France : le bon élève de l’environnement ! edit
Dans une singulière indifférence en France, l’université de Yale a publié son classement 2010 des pays pour leur performance environnementale. Alors que notre pays ne se sort pas toujours très bien de ces classements internationaux, la surprise vient de son excellente place : sur 163 pays, la France se place 7e. Mieux encore, sur l’ensemble des pays du G20, elle est en tête. En ces temps marqués par le doute sur la nécessité ou l’intérêt de mener une politique environnementale ambitieuse, cette bonne place est réconfortante et devrait plutôt encourager des efforts en montrant qu’ils sont efficaces.
Certes, on pourra trouver que les indicateurs retenus pour établir ce classement sont incomplets ou arbitraires. Ceci n’est d’ailleurs pas contesté par les chercheurs ayant établi ce classement mondial qui soulignent que de nombreuses données doivent être affinées. De même que pour le calcul de l’empreinte écologique, la question de la sélection des critères et leur pondération joue un rôle crucial. Comme pour chaque classement de ce type, il est probable que l’on peut aboutir à des résultats sensiblement différents en modifiant ces choix. Cependant, le classement est loin d’être arbitraire et repose sur le résultat de plusieurs années de recherches menées en collaboration avec des experts du monde entier. Par ailleurs, le champ couvert par ces études est suffisamment large pour prendre en compte l’ensemble des politiques environnementales en évitant de se focaliser sur un seul secteur. Dès lors, il n’en reste pas moins qu’en appliquant le même jeu de 25 indicateurs qui vont de la qualité de l’eau à la gestion de la biodiversité en passant par la qualité de l’air ou les émissions de CO2, l’outil permet bien d’évaluer les positions relatives des pays au regard de leur performance environnementale.
La France se tire donc plus qu’honorablement de cet exercice. Mais l’autre enseignement du classement est que l’Europe dans son ensemble se distingue bien par sa performance environnementale notamment vis-à-vis de pays au développement économique comparable. A cet égard, comme le souligne le rapport de Yale, si les performances environnementales sont fortement corrélées avec la richesse des pays, cela ne suffit pas à expliquer la totalité de la performance d’un pays donné. Ainsi, en prenant comme référence les pays du G20, on s’aperçoit que les quatre pays européens qui en font partie surclassent les autres membres.

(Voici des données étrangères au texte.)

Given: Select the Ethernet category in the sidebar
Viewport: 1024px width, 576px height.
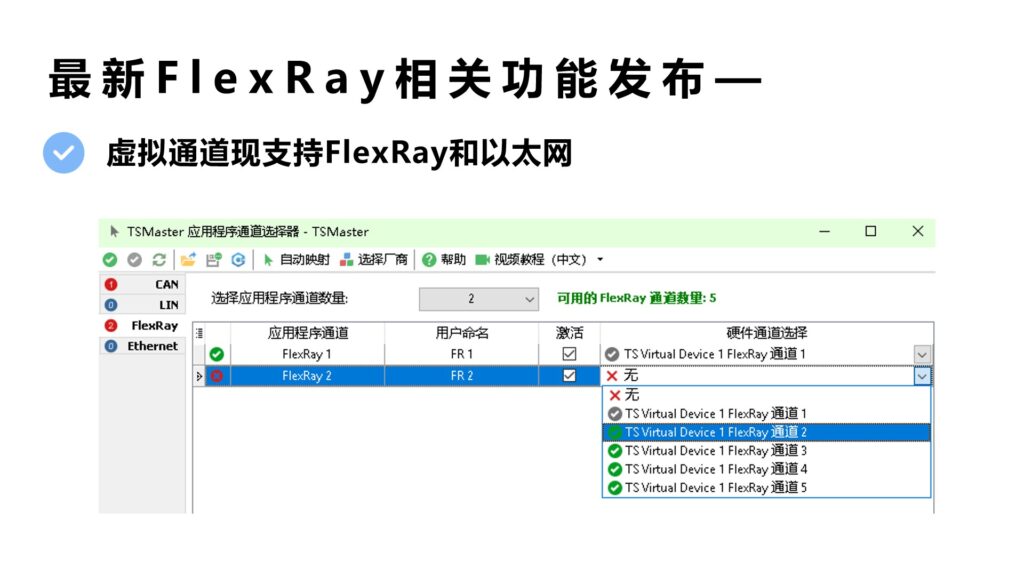Looking at the screenshot, I should click(x=143, y=346).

Cette situation traduit bien le fait que depuis les années 70, l’Union européenne a fait de l’environnement une de ses politiques majeures en imposant des exigences fortes dans tous les compartiments de cette politique.
Face à ces bonnes performances deux attitudes sont possibles : soit considérer qu’en définitive, l’Europe en fait trop en matière d’environnement au regard de ses compétiteurs, soit au contraire se réjouir que les politiques qu’elle mène portent leurs fruits. Même en étant imperméable à tout argumentation sur le bien-être des générations futures ou sur la nécessité de préserver la terre, on devrait considérer qu’il y a bien un avantage comparatif à mieux gérer son environnement : une bonne partie de l’analyse faite par l’université de Yale repose sur les liens entre la santé humaine et l’environnement et il est difficile de soutenir que le développement économique peut se passer d’une population en bonne santé ! En ce sens, le classement de Yale fait partie des approches préconisées par le rapport Stieglitz-Sen-Fitoussi permettant de mesurer la performance d’un pays en dépassant une mesure uniquement par le PIB. Il y a donc en France et en Europe un capital environnemental qui a été conforté et développé par des politiques ambitieuses … il s’agit de le préserver et d’aller plus loin.
La protection de l’environnement et le développement durable bénéficient de la part du Traité d’un traitement particulier puisque l’article 11 du Traité sur le fonctionnement de l’Union européenne indique que toutes les politiques de l’Union doivent les prendre en compte. La construction de l’identité européenne s’est faite sur cette vision du développement qui intègre la dimension environnementale. Cette vision n’est pas une vision « bruxelloise » mais au contraire elle apparaît avec constance dans les réponses des enquêtes d’opinion de l’Eurobaromètre . C’est ainsi que la dernière livraison de cette enquête indique que loin d’opposer politique environnementale et performance économique, les européens placent le développement d’une économie verte comme un des plus sûrs moyens de rebondir dans la crise économique que nous traversons.
Enfin, on soulignera qu’en dépit d’un référentiel juridique européen commun, les performances des pays de l’Union varient de façon substantielle entre la Suède (4e du classement) et Chypre (96e du classement). Cela reflète bien qu’au-delà des politiques européennes, les choix nationaux reposant sur des stratégies de développement nationales sont essentiels. L’Europe fixe un cadre minimal mais il appartient aux Etats d’une part de mettre pleinement en œuvre la politique de l’Union européenne mais aussi de faire mieux que ce minimum.